On any full chart, click on "Indicators" and choose "Built-ins".
Scroll down and select "VWMA". To use my method, select it twice.
You will now have two indicators named VWMA on your chart. You need to modify the settings so they aren't the same, at the very least. Else, you may as well have just one. Look at the first instance of VWMA. There is an eyeball looking icon that hides or shows it, in case your chart is too cluttered with indicators. The next icon puts you in the settings for it. The last, of course, deletes it. Open the settings.
Set the inputs of the first one like above. Then the style. Color can be anything that is not confusing. Hit OK and then do the other one with a length of 6, and a strongly contrasting color that also is not confusing. Hit OK.

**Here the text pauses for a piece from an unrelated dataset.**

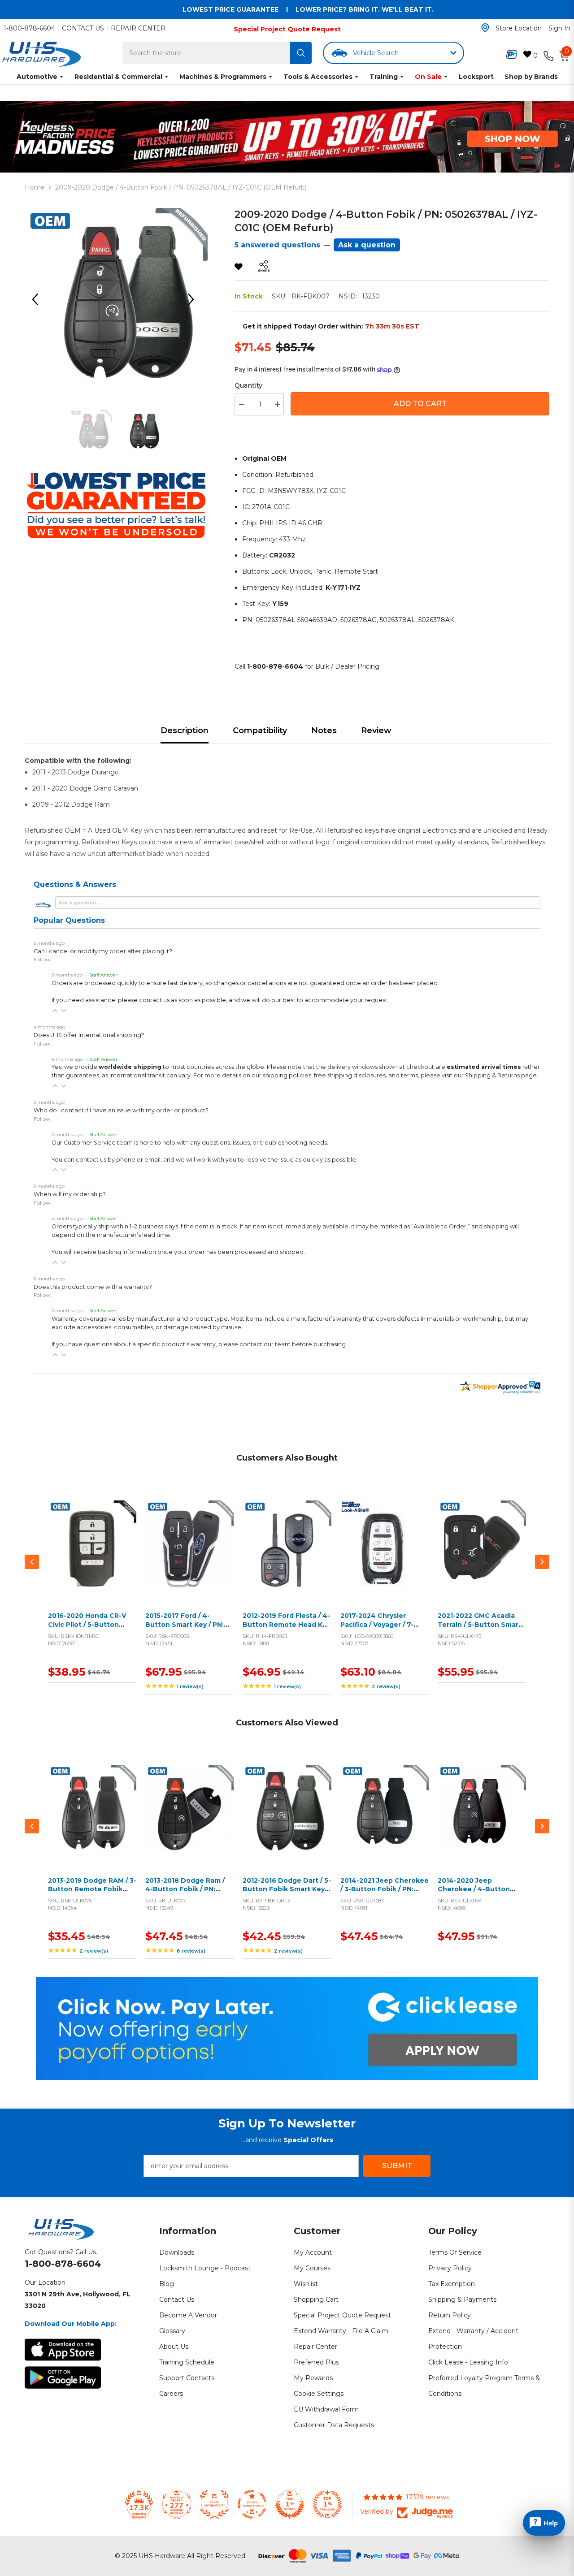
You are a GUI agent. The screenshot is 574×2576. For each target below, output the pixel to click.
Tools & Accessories (317, 77)
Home (35, 187)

Once you see something like this, experiment with different settings. Also I like to check another time frame on the chart before making a decision to buy or sell. For instance, if I am working a 5 minute chart, I will switch to 1 minute and see how it looks, too. Of course the smaller bar chart will react quicker, but the longer timeframe gives fewer false signals. Above is a day chart I brought up Friday when I bought some stuff to hold over the weekend and maybe beyond.

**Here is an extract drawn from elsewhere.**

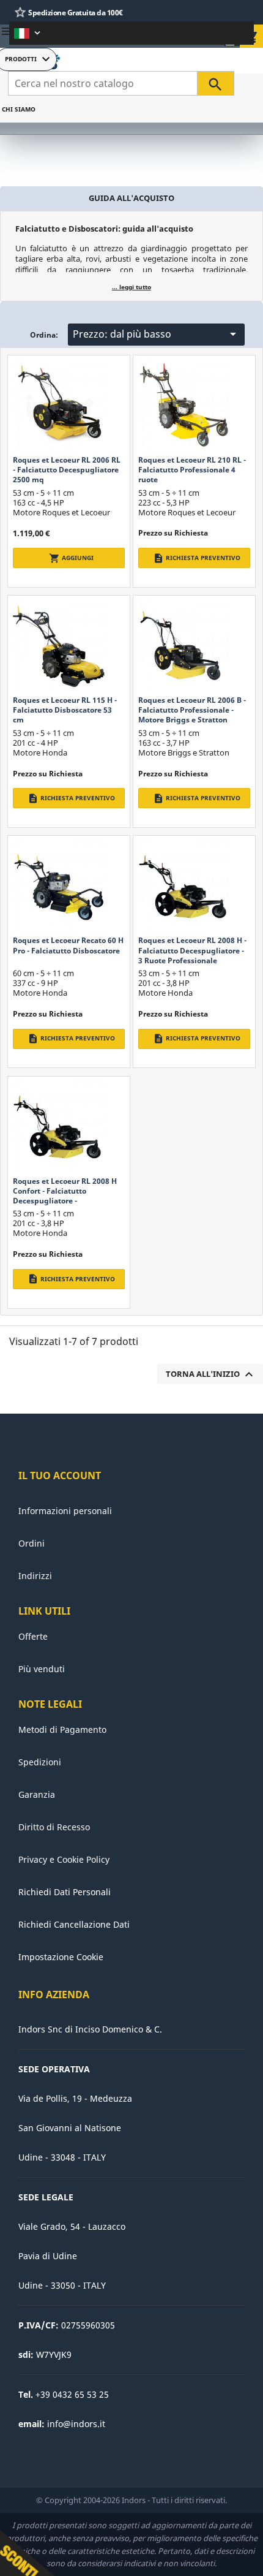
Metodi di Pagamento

You can see that when the gap begins to close, it is often a good time to make a move. When it has crossed over, the indication is pretty solid. It is having the volume in the equation that makes this more relevant, mechanically, than simple crossed price averages. Where ordinary crossed averages DO have an advantage, is that other traders are watching them, too, and you will if not buy or sell before the herd, at least buy or sell WITH the herd and not follow up in their trail dust. Try this with a couple dozen stocks at random and maybe the last couple dozen that you actually traded. Customize, and make it your own.